## ROWS
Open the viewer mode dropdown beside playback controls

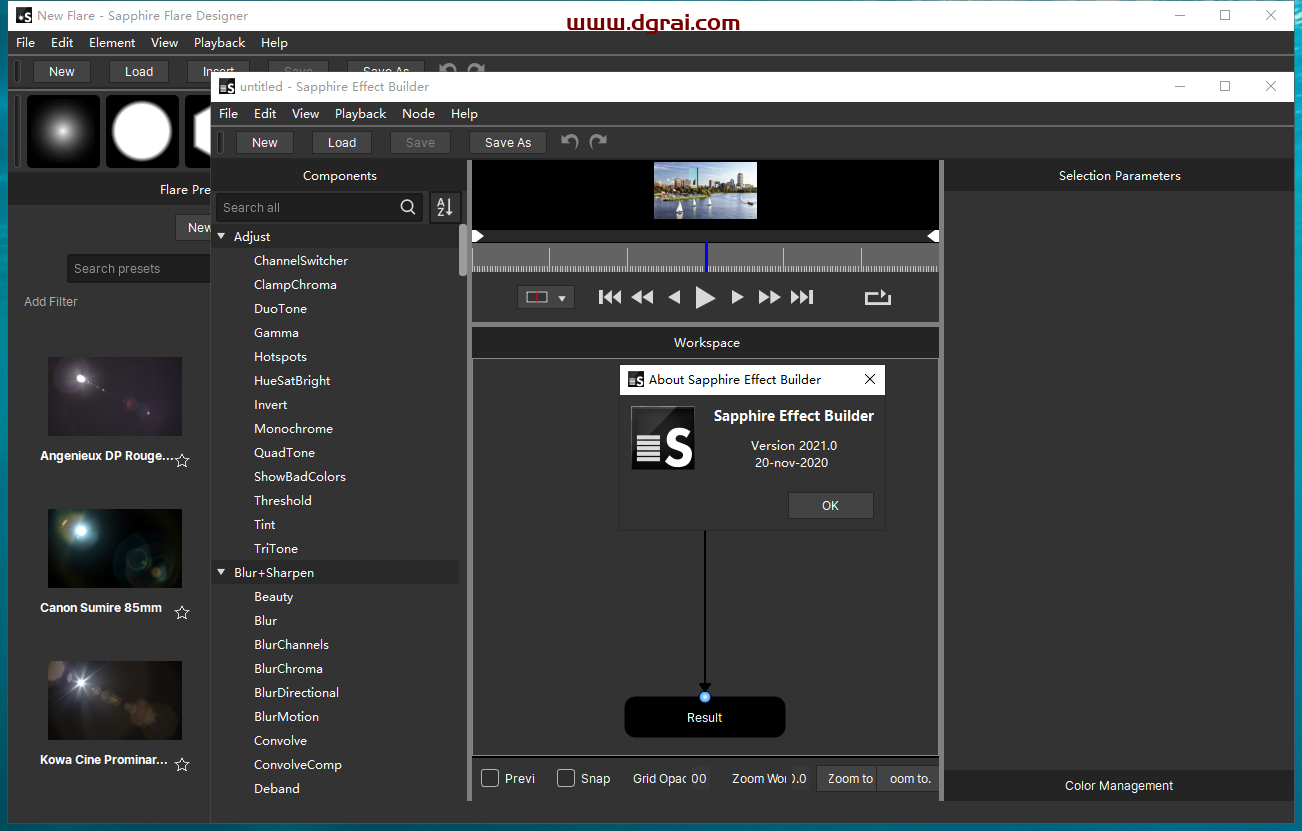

...

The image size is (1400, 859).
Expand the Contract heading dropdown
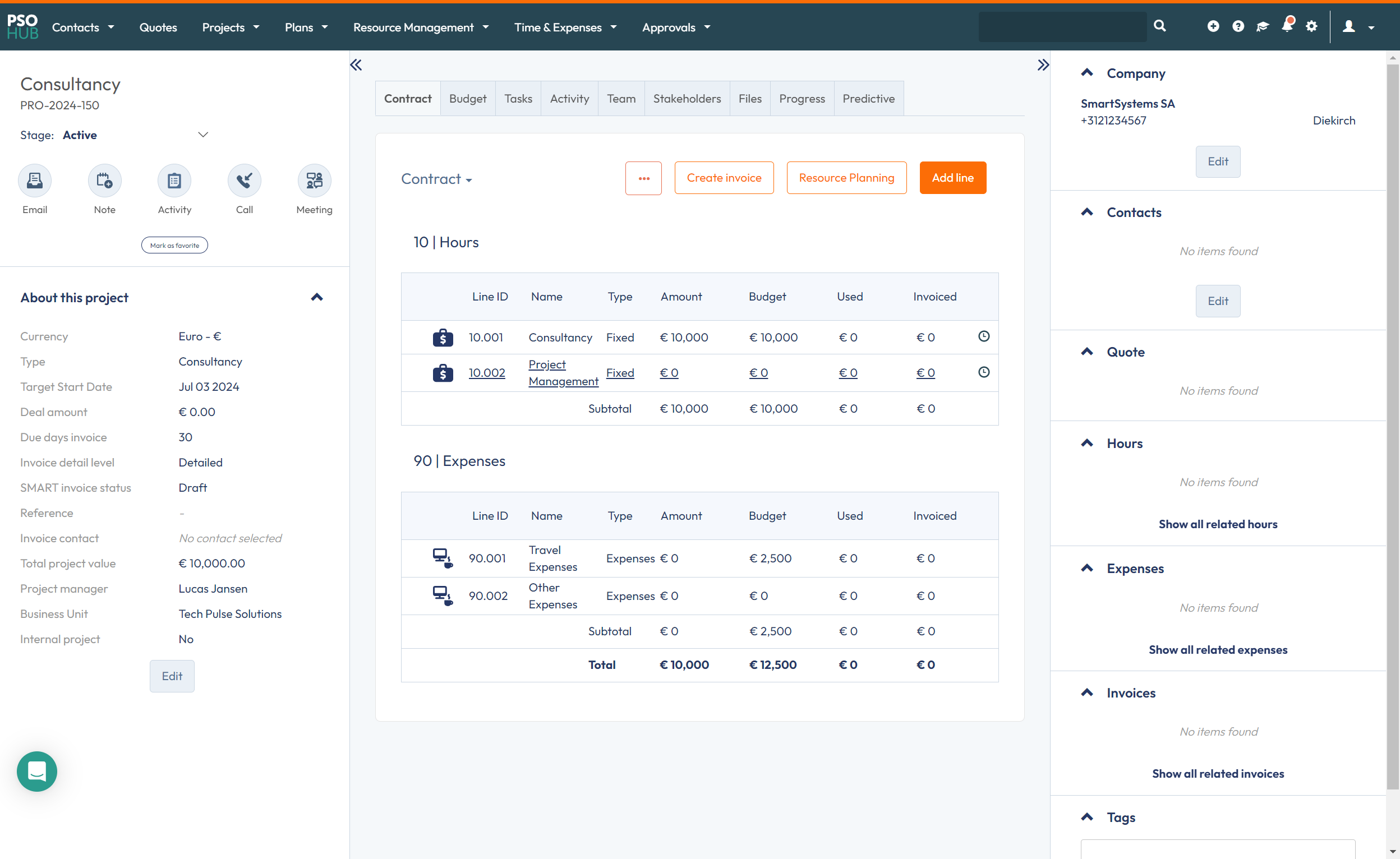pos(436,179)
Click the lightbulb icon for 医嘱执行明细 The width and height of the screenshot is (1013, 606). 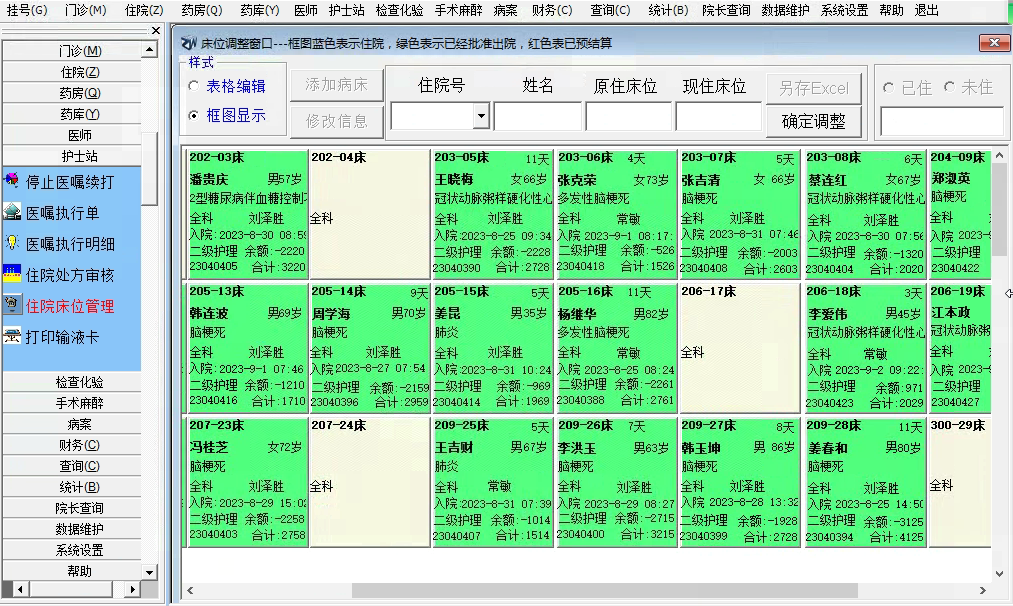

...

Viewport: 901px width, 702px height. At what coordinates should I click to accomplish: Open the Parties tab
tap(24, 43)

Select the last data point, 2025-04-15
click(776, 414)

## TASK DESCRIPTION
Copy out the part of the items that opens with the line containing "The image size is (1400, 859)." and closes with the line containing "Click the lightbulb", both lines included and the requests kept, but scale the coordinates in the answers by 1.8, rounding each to a whole number with halves rounded up. Leave the pictures out of your answer.

## FINISHED ANSWER
The image size is (1400, 859).
Expand the Contract heading dropdown
pos(785,322)
Click the lightbulb icon for 医嘱执行明细 The width and height of the screenshot is (1013, 606). 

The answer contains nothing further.